→ What you will do: Reproduce each line from the records that holds "AKCESORIA".

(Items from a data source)
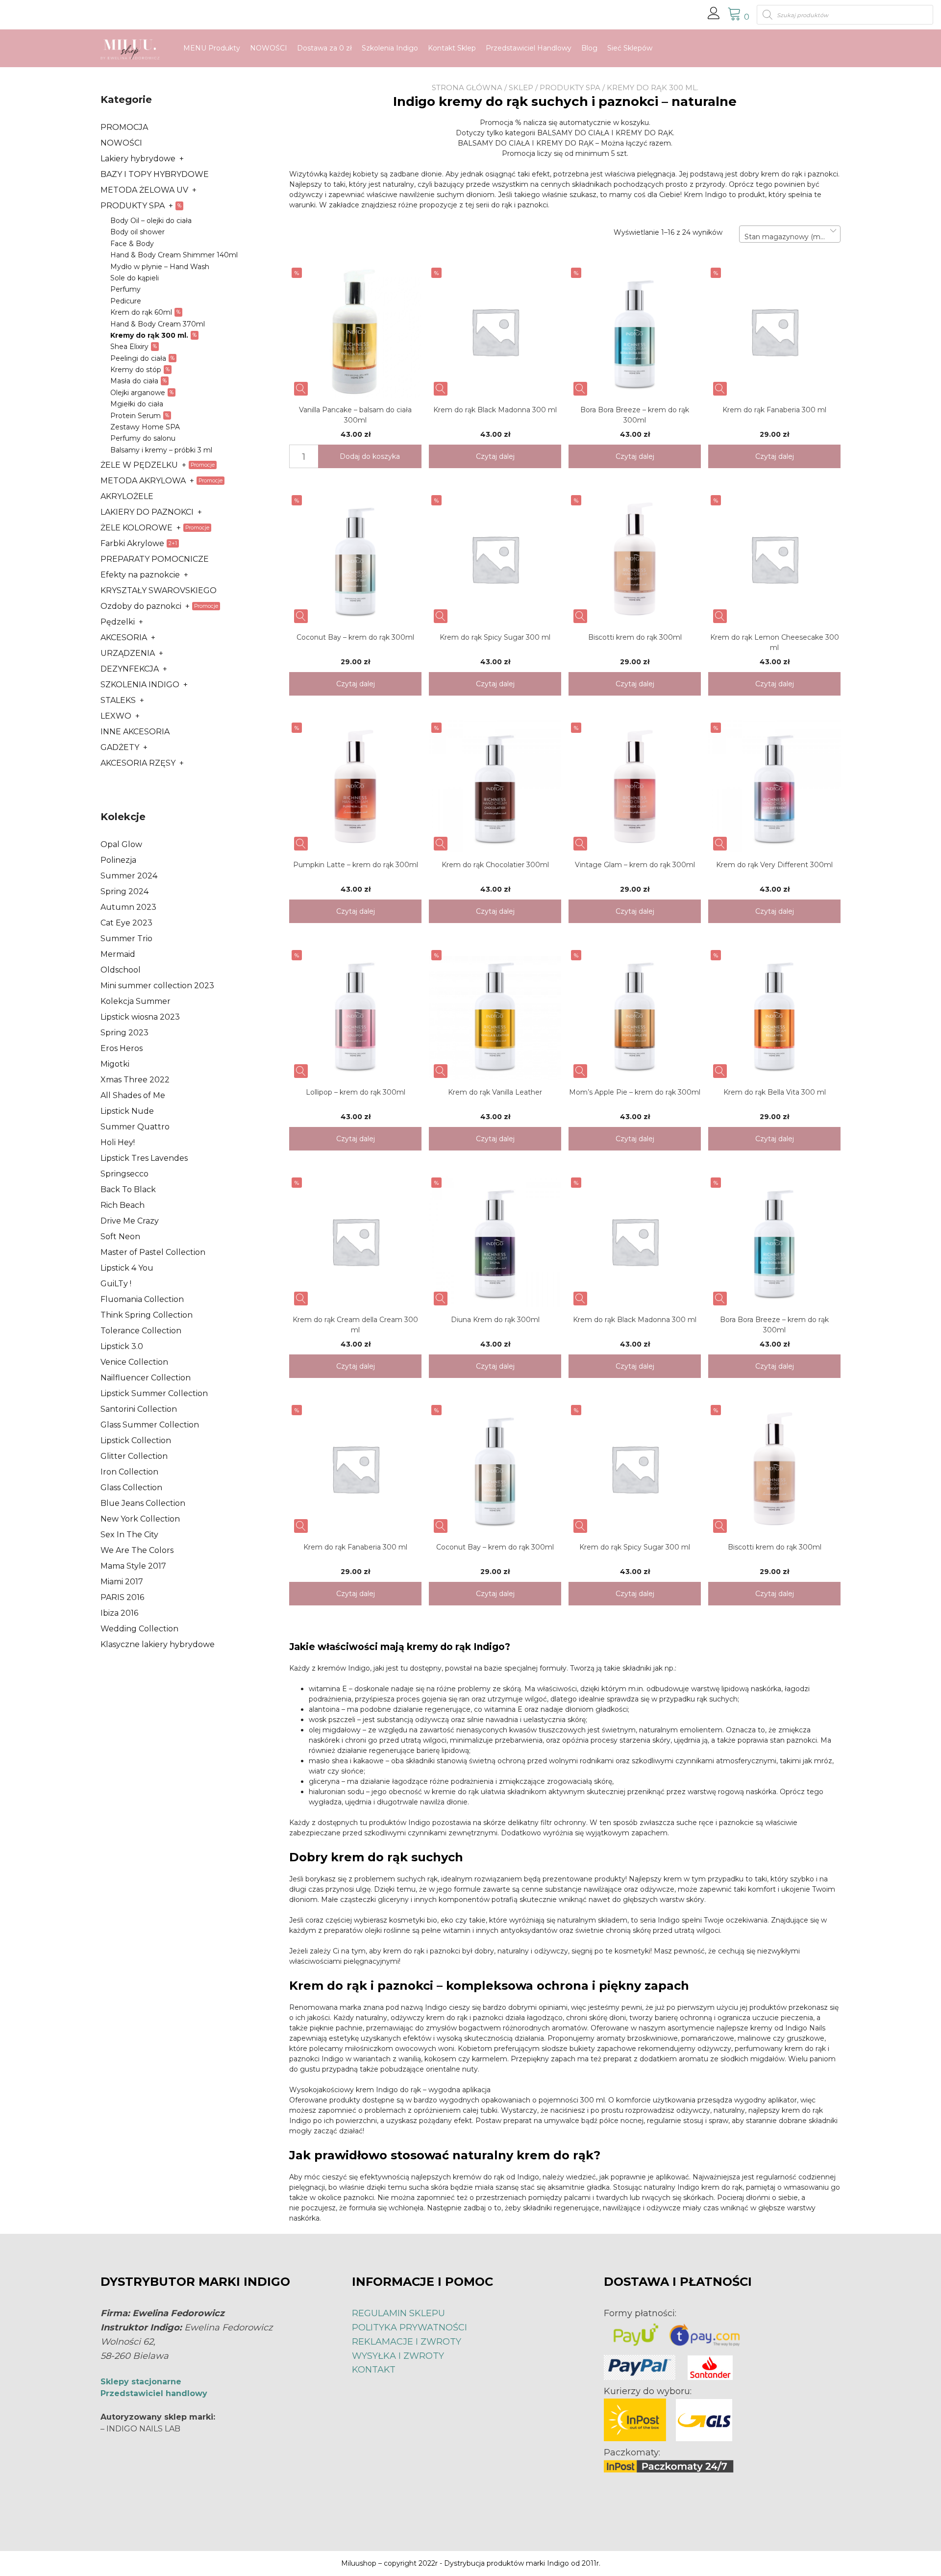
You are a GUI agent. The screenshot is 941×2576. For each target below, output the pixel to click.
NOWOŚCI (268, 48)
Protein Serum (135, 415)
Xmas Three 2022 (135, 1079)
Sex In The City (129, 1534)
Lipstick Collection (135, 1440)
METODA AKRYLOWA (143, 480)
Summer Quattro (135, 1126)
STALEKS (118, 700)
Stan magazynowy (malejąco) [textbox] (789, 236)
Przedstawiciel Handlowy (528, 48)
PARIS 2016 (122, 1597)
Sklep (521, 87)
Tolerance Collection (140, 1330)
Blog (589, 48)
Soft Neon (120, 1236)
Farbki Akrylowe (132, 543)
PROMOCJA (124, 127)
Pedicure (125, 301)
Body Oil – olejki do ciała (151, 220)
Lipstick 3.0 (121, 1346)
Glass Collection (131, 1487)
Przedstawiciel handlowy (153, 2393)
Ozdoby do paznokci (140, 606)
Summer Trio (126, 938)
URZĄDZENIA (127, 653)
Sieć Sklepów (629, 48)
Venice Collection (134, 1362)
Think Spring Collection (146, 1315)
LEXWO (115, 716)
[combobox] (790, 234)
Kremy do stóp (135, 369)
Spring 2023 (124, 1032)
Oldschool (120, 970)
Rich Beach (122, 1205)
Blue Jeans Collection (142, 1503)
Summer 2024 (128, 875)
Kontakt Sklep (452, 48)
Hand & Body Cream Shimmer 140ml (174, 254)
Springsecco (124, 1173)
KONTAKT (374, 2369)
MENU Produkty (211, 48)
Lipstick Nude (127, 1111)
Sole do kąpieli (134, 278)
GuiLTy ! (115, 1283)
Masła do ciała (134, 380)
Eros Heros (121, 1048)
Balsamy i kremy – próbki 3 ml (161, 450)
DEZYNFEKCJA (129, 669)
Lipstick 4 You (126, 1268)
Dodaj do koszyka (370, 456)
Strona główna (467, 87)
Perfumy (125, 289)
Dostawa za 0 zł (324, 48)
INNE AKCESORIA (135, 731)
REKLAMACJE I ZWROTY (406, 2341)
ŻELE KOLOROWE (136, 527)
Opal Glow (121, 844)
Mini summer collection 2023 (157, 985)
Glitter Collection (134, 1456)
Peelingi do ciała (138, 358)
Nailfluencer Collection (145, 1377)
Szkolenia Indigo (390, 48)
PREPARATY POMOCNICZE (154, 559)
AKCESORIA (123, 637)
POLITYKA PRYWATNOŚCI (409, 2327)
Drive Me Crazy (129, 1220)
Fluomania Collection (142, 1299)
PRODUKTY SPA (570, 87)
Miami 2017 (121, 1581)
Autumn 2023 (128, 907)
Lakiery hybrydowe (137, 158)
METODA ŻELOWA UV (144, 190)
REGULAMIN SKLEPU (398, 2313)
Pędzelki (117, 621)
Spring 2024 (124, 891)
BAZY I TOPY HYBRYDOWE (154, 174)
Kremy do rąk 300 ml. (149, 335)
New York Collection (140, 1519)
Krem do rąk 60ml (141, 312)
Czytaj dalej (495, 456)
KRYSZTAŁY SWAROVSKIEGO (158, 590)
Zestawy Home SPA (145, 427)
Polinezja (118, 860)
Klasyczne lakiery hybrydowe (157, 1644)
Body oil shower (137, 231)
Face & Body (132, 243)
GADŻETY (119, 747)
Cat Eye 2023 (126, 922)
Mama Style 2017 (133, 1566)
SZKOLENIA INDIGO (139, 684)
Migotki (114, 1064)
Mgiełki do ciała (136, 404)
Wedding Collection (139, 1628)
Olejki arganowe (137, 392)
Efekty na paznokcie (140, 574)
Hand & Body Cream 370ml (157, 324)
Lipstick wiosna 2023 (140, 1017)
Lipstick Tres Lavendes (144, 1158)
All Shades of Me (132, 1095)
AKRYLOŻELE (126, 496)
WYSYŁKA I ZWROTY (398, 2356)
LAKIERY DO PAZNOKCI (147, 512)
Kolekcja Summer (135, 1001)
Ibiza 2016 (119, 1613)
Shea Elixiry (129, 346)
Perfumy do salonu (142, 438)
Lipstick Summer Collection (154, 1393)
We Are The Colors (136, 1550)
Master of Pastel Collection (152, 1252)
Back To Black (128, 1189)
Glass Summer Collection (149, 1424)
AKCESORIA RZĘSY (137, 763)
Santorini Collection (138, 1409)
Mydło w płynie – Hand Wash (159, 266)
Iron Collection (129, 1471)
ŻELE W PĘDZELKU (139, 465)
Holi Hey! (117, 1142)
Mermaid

→ Written answer:
INNE AKCESORIA (135, 731)
AKCESORIA (123, 637)
AKCESORIA RZĘSY (137, 763)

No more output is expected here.